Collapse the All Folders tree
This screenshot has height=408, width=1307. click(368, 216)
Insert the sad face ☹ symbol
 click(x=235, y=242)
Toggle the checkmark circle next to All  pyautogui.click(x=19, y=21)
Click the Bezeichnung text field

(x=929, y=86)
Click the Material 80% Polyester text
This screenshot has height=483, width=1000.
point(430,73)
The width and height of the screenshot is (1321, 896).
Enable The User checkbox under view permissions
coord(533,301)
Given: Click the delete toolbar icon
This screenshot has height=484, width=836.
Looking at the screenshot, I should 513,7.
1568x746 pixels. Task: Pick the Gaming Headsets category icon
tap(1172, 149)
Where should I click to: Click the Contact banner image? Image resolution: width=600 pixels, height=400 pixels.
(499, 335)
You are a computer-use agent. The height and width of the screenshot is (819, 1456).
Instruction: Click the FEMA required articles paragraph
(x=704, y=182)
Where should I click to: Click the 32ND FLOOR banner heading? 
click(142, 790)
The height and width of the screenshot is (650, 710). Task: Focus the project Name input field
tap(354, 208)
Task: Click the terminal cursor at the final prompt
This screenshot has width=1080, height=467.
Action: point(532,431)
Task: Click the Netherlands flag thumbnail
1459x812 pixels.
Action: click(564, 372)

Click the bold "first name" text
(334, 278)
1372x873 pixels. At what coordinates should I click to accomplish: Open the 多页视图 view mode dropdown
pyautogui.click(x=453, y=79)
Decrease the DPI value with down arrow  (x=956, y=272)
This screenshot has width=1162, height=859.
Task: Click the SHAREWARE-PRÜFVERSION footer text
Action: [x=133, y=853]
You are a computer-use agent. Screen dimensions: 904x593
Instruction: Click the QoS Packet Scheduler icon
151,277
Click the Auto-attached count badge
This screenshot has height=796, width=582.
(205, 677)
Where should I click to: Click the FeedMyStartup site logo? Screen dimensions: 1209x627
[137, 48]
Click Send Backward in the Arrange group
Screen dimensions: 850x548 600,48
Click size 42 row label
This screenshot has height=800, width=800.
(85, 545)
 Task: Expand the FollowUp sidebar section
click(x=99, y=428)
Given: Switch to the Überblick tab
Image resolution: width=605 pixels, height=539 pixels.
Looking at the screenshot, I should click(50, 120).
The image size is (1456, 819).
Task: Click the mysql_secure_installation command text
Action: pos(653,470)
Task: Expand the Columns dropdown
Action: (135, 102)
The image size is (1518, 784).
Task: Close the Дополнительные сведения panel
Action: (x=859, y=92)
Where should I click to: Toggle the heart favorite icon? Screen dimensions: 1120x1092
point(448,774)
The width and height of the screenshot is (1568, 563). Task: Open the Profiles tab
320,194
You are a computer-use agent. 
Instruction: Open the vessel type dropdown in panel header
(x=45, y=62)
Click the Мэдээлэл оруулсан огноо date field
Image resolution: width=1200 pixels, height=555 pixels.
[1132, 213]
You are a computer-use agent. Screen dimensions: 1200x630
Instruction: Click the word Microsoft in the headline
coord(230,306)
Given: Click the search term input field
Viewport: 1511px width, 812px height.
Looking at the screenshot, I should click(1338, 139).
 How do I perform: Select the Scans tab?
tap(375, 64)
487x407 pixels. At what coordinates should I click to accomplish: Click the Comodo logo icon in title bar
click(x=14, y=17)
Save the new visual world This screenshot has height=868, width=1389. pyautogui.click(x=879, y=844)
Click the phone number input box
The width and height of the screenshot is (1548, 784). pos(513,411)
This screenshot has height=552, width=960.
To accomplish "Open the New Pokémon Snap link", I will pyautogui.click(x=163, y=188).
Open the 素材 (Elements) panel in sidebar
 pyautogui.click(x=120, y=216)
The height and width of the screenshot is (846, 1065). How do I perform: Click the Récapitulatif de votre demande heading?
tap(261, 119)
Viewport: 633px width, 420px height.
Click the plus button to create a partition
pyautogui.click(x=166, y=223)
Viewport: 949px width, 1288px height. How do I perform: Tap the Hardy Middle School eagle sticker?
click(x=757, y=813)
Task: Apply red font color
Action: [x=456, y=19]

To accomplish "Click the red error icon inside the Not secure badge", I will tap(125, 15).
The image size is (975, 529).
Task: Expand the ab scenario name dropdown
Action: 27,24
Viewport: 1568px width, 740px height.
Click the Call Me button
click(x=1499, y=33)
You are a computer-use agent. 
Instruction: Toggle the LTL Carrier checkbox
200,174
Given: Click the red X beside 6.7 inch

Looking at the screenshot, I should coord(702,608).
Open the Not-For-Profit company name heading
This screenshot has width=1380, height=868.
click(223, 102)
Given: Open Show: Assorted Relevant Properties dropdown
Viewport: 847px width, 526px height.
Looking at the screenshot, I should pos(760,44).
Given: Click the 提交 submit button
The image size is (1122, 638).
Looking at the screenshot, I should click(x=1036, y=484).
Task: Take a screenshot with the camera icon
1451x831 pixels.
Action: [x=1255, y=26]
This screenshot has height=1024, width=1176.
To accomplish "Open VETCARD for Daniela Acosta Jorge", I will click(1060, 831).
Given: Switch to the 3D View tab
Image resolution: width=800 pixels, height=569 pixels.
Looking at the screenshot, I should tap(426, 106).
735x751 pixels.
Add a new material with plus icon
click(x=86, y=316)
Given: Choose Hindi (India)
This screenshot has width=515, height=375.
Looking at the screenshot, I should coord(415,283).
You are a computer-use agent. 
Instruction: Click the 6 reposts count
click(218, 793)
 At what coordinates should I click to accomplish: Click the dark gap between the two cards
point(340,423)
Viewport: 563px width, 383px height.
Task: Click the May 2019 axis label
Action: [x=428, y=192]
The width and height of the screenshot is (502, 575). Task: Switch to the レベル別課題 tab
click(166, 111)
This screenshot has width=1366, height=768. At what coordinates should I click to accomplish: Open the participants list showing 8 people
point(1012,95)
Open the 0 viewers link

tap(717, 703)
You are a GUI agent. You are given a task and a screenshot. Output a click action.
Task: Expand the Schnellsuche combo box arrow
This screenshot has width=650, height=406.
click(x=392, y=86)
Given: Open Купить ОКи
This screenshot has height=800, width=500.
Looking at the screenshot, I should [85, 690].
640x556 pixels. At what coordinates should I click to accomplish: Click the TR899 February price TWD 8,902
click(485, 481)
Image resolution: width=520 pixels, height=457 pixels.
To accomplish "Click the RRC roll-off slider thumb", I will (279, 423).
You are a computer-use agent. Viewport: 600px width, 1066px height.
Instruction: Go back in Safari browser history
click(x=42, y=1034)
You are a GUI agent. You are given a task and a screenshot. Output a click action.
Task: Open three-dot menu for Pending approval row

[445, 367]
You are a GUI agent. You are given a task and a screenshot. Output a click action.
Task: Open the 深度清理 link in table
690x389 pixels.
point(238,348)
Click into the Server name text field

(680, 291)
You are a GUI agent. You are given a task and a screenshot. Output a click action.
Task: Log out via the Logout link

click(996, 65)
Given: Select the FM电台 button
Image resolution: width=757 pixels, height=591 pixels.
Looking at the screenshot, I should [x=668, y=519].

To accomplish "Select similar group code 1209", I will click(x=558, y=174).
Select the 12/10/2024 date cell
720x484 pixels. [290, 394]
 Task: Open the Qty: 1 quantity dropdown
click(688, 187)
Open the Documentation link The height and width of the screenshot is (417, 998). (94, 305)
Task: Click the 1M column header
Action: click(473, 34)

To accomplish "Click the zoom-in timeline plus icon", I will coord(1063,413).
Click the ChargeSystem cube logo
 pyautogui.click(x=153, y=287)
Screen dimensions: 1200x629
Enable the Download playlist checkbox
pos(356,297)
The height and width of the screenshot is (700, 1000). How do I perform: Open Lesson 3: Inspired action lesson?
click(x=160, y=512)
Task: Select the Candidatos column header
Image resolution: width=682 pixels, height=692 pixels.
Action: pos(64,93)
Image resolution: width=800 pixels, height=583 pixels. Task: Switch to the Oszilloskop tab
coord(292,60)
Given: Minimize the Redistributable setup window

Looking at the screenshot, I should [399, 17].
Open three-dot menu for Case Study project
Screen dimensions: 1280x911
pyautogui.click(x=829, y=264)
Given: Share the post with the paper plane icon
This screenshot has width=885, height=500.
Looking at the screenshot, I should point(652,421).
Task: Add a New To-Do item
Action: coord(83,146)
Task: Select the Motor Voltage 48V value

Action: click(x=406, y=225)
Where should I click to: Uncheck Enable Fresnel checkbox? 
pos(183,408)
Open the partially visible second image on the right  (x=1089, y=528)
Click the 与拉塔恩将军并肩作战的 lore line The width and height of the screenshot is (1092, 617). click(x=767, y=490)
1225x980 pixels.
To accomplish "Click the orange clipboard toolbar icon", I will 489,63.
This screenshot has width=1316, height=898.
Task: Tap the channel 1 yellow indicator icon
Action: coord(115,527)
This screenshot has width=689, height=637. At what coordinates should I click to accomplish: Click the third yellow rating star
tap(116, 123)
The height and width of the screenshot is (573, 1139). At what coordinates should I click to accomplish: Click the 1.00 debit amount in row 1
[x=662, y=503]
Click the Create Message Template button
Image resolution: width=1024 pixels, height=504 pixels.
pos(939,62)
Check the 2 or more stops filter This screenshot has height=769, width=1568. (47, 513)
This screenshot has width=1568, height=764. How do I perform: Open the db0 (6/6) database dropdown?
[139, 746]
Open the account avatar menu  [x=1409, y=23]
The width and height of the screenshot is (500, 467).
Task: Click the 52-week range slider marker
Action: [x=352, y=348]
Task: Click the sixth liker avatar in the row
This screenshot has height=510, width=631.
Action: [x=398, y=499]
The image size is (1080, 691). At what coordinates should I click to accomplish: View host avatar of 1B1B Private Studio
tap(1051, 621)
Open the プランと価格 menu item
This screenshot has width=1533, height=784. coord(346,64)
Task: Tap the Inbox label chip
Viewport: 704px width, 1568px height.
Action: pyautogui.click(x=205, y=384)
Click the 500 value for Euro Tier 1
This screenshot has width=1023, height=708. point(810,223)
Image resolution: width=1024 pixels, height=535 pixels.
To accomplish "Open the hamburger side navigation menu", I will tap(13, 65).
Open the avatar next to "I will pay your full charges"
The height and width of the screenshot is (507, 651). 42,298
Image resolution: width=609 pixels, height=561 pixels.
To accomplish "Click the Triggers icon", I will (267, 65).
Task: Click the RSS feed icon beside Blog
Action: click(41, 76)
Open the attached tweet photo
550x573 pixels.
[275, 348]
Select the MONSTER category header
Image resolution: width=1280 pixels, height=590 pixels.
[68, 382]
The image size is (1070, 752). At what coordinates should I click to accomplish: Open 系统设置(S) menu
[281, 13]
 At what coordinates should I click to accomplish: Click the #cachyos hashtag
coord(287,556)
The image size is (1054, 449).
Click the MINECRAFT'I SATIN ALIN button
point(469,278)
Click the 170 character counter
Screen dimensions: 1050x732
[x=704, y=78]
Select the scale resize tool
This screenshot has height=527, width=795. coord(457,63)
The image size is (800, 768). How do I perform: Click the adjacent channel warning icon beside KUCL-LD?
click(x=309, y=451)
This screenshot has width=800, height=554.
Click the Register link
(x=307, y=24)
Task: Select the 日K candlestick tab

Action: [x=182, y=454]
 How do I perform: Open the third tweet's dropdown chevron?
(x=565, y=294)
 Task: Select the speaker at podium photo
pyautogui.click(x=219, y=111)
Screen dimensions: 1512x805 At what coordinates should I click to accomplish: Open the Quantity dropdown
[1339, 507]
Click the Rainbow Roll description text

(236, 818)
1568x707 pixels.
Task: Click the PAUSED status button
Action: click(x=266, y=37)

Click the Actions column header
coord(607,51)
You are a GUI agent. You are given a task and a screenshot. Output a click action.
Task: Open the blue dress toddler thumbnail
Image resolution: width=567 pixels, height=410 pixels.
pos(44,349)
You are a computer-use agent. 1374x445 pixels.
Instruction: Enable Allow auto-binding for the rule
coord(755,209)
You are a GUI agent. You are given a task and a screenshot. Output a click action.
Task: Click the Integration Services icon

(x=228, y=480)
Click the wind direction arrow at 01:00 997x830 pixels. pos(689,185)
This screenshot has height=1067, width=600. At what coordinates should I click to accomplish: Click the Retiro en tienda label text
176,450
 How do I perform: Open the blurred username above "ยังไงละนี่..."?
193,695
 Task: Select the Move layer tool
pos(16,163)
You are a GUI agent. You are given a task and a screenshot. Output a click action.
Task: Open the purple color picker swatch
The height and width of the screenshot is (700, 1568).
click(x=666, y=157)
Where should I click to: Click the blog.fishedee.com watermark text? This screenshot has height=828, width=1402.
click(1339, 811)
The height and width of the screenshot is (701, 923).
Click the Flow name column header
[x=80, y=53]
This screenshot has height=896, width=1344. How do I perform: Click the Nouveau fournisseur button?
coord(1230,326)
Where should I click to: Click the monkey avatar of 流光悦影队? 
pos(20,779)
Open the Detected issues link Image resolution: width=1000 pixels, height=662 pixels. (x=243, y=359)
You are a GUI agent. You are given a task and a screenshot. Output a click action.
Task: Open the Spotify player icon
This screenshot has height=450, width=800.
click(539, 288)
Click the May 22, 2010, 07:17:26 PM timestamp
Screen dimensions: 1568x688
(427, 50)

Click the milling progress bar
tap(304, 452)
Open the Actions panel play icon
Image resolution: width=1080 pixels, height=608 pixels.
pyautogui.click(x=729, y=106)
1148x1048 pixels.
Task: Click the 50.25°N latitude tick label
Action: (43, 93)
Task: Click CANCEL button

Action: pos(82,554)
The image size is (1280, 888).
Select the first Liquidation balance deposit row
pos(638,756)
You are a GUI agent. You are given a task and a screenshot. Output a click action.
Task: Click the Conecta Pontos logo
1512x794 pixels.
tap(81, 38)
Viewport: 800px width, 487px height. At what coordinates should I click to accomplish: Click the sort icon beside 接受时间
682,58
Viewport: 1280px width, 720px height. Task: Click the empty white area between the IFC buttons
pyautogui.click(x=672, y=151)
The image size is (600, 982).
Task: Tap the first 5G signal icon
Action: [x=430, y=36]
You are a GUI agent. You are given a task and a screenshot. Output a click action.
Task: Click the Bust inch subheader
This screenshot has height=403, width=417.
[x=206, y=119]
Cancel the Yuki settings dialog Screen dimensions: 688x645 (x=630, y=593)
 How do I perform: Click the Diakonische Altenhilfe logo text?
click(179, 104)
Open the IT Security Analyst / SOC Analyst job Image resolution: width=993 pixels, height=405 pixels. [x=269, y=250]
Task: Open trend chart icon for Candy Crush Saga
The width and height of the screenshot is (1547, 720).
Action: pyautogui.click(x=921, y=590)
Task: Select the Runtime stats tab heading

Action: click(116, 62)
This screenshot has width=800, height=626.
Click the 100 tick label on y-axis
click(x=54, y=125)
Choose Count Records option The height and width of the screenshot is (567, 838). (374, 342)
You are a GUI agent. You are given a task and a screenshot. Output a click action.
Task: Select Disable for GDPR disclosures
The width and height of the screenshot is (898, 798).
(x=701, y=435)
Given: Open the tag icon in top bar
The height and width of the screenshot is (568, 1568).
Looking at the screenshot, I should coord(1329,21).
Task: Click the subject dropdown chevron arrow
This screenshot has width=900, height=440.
##########
A line qualifies when it holds the word "computer"; report all qualifying lines from the records above.

• [Reply]
You are a computer-use agent. The height and width of the screenshot is (819, 1456).
You are a computer-use agent. Screen dimensions: 904x593
You are a computer-use agent. 
You are a computer-use agent. Screen dimensions: 1200x630
You are a computer-use agent. 
You are a computer-use agent. 
You are a computer-use agent. Viewport: 600px width, 1066px height.
You are a computer-use agent. 1374x445 pixels.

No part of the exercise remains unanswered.